Supplied passage -
┌──
Friday's Forgotten Books: HARMONY IN FLESH AND BLACK by Nicholas Kilmer


Author Nicholas Kilmer - an art historian in actuality - writes one of my favorite (and lesser-known) mystery series. It features Boston Brahman art collector Clayton Reed and his art-loving henchman, Fred Taylor. Who knew art collectors needed henchmen? Well, the very eccentric, paranoid and esoterically inclined Clayton Reed definitely does.

HARMONY IN FLESH AND BLACK (1995) is the first in the Reed/Taylor series and a heck of a debut. Kilmer had previously written a memoir about a house in Normandy, but HIFAB was his first fiction attempt. When I first discovered it several years ago, I couldn't help but be thrilled because of my over-fondness for mystery/thrillers set in the art world. There aren't many of them, but the few I've read I've been fortunate to love.

Clayton Reed is the wealthy owner of a Boston townhouse in the famous Beacon Hill district. There he is free to conduct his art collecting and indulge his eccentric lifestyle. Fred Taylor is his business associate and trouble-shooting henchman. He works out of an office in the brownstone when he's not off chasing clues to heretofore undiscovered masterpieces and the mysteries surrounding them. Those mysteries often involve murder and dark doings among the paintbrushes.

Who knew the art world was this violent? Yeah, turns out it's a cutthroat world. The acquisition of paintings in the auction room or elsewhere, is not for the faint of heart.
└──
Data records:
┌──
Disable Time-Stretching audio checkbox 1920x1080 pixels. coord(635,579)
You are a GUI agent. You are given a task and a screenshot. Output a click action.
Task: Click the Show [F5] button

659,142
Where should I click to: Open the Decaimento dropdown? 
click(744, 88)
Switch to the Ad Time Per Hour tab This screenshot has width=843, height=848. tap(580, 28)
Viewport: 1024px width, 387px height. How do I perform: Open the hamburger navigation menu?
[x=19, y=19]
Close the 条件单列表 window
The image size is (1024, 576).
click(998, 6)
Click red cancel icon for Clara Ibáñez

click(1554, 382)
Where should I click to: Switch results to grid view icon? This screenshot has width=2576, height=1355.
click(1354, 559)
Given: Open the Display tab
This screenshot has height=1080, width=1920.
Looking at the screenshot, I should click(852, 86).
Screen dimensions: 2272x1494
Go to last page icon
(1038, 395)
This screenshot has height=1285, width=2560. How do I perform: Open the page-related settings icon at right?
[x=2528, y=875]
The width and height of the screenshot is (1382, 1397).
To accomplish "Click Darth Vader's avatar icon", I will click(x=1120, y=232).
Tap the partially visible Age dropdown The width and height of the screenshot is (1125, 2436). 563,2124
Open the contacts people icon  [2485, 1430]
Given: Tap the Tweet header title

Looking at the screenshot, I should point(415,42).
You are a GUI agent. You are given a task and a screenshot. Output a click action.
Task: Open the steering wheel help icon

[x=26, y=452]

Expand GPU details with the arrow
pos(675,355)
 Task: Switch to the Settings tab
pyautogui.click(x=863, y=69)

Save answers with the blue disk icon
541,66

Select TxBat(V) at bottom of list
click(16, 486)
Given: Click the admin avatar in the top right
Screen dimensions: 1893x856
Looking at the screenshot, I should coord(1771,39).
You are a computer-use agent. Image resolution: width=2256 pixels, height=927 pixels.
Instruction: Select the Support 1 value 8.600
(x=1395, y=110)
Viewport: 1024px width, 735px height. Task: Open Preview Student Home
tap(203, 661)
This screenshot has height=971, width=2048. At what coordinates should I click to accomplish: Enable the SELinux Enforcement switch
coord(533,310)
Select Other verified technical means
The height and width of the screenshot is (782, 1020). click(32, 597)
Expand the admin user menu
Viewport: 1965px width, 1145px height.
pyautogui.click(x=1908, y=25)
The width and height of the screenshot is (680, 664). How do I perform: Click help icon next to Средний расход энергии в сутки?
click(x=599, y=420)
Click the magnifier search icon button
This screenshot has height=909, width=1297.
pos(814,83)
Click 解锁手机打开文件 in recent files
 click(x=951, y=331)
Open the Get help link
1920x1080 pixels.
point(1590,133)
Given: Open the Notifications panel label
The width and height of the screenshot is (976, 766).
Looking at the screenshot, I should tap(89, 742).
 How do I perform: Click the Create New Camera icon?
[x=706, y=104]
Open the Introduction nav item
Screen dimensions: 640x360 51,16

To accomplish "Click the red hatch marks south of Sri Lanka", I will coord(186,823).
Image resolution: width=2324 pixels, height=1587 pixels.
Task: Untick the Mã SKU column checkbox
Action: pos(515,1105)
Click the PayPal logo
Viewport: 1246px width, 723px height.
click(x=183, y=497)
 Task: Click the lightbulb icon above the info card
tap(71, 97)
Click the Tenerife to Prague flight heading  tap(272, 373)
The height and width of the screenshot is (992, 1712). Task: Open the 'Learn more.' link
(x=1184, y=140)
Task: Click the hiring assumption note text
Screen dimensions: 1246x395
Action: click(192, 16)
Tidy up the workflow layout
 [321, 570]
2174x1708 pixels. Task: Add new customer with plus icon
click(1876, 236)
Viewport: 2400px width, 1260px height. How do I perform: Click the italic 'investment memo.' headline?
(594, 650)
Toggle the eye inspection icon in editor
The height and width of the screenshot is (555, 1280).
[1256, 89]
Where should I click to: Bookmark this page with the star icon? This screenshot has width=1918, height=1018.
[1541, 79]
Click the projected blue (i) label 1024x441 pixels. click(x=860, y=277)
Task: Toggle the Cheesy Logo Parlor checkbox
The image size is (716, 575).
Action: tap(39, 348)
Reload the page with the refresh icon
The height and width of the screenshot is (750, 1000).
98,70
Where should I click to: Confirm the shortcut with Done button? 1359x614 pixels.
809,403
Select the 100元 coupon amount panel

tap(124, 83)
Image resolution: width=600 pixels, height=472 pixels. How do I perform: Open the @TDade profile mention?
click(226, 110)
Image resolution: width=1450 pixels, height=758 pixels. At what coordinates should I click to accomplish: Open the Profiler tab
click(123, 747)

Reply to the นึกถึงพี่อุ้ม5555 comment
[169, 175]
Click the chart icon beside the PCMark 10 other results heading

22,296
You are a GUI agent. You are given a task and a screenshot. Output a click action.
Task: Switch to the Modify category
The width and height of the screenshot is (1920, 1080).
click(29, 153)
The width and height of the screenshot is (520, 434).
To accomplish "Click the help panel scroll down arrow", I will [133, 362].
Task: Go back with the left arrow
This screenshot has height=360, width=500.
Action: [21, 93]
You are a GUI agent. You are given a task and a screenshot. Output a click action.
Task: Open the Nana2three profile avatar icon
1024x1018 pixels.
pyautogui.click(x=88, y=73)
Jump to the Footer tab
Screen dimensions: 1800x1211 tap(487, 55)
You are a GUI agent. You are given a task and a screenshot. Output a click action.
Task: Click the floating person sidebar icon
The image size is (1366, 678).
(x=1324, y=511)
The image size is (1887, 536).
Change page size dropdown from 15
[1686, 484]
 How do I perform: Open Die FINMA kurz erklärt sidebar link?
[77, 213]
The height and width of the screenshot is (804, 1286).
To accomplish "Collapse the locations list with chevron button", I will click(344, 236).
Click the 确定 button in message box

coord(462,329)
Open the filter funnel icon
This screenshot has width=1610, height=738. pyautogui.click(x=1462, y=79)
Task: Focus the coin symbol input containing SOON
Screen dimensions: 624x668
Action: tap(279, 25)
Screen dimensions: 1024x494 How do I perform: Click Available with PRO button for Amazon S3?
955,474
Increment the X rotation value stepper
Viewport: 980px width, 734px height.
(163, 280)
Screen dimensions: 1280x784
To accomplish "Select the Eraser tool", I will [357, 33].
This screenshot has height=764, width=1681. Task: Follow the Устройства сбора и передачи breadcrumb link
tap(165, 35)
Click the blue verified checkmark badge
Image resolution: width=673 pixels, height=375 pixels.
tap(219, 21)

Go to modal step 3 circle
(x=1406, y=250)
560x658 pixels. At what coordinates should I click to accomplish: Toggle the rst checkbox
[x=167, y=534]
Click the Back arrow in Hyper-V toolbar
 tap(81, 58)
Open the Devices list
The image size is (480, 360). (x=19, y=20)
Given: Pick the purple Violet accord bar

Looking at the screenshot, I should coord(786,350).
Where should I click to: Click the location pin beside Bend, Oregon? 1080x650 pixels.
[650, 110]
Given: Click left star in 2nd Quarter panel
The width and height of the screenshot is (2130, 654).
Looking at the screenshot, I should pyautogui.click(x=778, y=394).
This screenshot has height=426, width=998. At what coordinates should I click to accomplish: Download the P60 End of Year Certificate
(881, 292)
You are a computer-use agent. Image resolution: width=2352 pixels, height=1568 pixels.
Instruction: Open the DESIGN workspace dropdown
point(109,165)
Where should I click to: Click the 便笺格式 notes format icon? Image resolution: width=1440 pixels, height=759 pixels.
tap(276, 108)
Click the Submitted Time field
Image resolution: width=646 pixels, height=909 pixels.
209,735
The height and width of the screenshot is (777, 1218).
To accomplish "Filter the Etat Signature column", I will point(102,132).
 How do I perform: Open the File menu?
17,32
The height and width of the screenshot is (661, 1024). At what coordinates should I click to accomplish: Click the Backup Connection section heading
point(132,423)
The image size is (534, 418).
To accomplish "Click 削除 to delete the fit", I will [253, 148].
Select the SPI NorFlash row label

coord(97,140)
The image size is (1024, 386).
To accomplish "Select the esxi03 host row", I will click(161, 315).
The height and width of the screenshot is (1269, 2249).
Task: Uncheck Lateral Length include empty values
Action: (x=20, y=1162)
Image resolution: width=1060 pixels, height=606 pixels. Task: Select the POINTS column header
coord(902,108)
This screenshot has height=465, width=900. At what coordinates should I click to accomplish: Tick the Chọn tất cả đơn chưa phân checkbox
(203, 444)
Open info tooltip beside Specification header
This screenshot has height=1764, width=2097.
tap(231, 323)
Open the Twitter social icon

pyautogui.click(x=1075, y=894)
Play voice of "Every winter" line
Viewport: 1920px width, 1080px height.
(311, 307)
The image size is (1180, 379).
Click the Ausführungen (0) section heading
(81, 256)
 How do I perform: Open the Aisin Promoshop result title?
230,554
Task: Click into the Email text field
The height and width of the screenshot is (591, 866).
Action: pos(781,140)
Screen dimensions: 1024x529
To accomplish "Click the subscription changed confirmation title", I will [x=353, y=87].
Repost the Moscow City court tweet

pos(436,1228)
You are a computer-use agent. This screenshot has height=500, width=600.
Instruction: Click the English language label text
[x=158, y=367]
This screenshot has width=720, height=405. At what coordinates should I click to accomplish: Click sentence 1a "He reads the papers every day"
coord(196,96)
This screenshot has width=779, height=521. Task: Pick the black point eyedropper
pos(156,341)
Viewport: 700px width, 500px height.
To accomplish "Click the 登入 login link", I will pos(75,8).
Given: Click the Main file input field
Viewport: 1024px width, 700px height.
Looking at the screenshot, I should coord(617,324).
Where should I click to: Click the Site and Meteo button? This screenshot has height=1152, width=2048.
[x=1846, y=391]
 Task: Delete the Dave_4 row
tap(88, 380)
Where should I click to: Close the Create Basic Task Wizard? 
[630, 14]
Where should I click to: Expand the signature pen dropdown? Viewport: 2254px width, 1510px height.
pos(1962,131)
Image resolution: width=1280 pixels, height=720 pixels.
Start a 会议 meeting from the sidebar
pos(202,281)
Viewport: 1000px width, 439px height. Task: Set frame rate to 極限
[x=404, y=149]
└──
The exercise -
In the mystery-novel review, translate this sentence into Spanish: "Clayton Reed is the wealthy owner of a Boston townhouse in the famous Beacon Hill district."

Task answer -
Clayton Reed es el adinerado propietario de una casa adosada de Boston en el famoso distrito de Beacon Hill.